From 588fd47a842c5c4fbbabefec77860ecb8401af0c Mon Sep 17 00:00:00 2001
From: Tomaz Solc <tomaz.solc@tablix.org>
Date: Sun, 25 Feb 2018 20:25:23 +0100
Subject: [PATCH] Decode RFC 3986 "unreserved chars" in URLs.

This makes awstats treat "/foo" and "/%66%6f%6f" as equivalent.

This change only affects some common characters from the ASCII range.
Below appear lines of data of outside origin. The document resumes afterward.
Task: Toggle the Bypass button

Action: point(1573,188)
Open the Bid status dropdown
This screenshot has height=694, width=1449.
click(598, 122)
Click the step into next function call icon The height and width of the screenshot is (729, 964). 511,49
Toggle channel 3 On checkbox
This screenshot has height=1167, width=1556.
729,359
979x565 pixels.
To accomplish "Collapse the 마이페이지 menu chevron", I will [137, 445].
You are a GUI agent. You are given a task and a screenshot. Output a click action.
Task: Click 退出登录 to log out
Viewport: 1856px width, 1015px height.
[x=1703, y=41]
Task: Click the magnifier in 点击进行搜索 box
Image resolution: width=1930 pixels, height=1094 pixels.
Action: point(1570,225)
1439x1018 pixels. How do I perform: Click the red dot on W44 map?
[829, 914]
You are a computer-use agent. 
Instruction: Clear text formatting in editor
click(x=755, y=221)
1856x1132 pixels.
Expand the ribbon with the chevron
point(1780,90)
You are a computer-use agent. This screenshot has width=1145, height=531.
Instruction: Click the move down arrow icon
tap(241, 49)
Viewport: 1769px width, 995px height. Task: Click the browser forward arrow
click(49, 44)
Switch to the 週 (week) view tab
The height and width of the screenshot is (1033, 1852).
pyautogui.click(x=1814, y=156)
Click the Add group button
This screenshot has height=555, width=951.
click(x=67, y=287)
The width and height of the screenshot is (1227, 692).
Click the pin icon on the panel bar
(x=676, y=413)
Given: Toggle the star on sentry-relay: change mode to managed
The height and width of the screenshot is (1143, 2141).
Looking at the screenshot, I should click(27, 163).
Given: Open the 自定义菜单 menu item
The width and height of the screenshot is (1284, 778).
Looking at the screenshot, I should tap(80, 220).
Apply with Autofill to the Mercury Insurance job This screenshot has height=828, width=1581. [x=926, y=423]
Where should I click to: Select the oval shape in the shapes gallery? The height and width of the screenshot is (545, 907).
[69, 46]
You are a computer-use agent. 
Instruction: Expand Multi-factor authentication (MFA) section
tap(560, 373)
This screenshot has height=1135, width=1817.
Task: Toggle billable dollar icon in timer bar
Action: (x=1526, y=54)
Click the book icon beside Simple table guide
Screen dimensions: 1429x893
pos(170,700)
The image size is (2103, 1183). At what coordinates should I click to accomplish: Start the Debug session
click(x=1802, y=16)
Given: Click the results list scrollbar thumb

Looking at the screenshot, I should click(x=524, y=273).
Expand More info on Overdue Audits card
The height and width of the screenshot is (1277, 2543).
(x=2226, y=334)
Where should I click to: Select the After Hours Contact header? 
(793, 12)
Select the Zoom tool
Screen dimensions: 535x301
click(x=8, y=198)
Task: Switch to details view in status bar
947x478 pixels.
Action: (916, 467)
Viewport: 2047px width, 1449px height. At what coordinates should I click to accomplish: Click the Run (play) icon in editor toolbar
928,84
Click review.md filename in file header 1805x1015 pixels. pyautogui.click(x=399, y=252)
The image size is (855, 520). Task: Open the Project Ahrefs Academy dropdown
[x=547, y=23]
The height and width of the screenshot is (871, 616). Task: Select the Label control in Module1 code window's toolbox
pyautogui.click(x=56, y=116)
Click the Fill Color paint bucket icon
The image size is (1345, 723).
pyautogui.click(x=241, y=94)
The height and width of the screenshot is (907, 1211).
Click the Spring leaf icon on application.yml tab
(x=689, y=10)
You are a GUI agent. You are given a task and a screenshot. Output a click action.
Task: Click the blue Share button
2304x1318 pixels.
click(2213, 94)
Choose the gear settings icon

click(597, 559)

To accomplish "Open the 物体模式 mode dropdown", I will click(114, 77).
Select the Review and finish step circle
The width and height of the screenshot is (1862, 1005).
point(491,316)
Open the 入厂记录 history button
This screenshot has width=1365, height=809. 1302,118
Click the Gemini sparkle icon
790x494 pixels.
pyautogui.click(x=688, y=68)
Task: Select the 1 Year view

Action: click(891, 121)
It
doesn't do any kind of utf-8 decoding (as per RFC 3986, see Section 2.3.)
---
 wwwroot/cgi-bin/awstats.pl | 24 ++++++++++++++++++++++++
 1 file changed, 24 insertions(+)

diff --git a/wwwroot/cgi-bin/awstats.pl b/wwwroot/cgi-bin/awstats.pl
index b04ed6f8..5a7d809e 100755
--- a/wwwroot/cgi-bin/awstats.pl
+++ b/wwwroot/cgi-bin/awstats.pl
@@ -7906,6 +7906,22 @@ sub DecodeEncodedString {
 	return $stringtodecode;
 }
 
+#------------------------------------------------------------------------------
+# Function:     Similar to DecodeEncodedString, but decode only
+#               RFC3986 "unreserved characters"
+# Parameters:   stringtodecode
+# Input:        None
+# Output:       None
+# Return:       decodedstring
+#------------------------------------------------------------------------------
+sub DecodeRFC3986UnreservedString {
+	my $stringtodecode = shift;
+
+	$stringtodecode =~ s/%([46][1-9A-F]|[57][0-9A]|3[0-9]|2D|2E|5F|7E)/pack("C", hex($1))/ieg;
+
+	return $stringtodecode;
+}
+
 #------------------------------------------------------------------------------
 # Function:     Decode a precompiled regex value to a common regex value
 # Parameters:   compiledregextodecode
@@ -18718,6 +18734,14 @@ if ( $UpdateStats && $FrameName ne 'index' && $FrameName ne 'mainleft' )
 	# We keep a clean $field[$pos_url] and
 	# we store original value for urlwithnoquery, tokenquery and standalonequery
 	#---------------------------------------------------------------------------
+
+		# Decode "unreserved characters" - URIs with common ASCII characters
+		# percent-encoded are equivalent to their unencoded versions.
+		#
+		# See section 2.3. of RFC 3986.
+
+		$field[$pos_url] = DecodeRFC3986UnreservedString($field[$pos_url]);
+
 		if ($URLNotCaseSensitive) { $field[$pos_url] = lc( $field[$pos_url] ); }
 
 # Possible URL syntax for $field[$pos_url]: /mydir/mypage.ext?param1=x&param2=y#aaa, /mydir/mypage.ext#aaa, /
-- 
2.47.2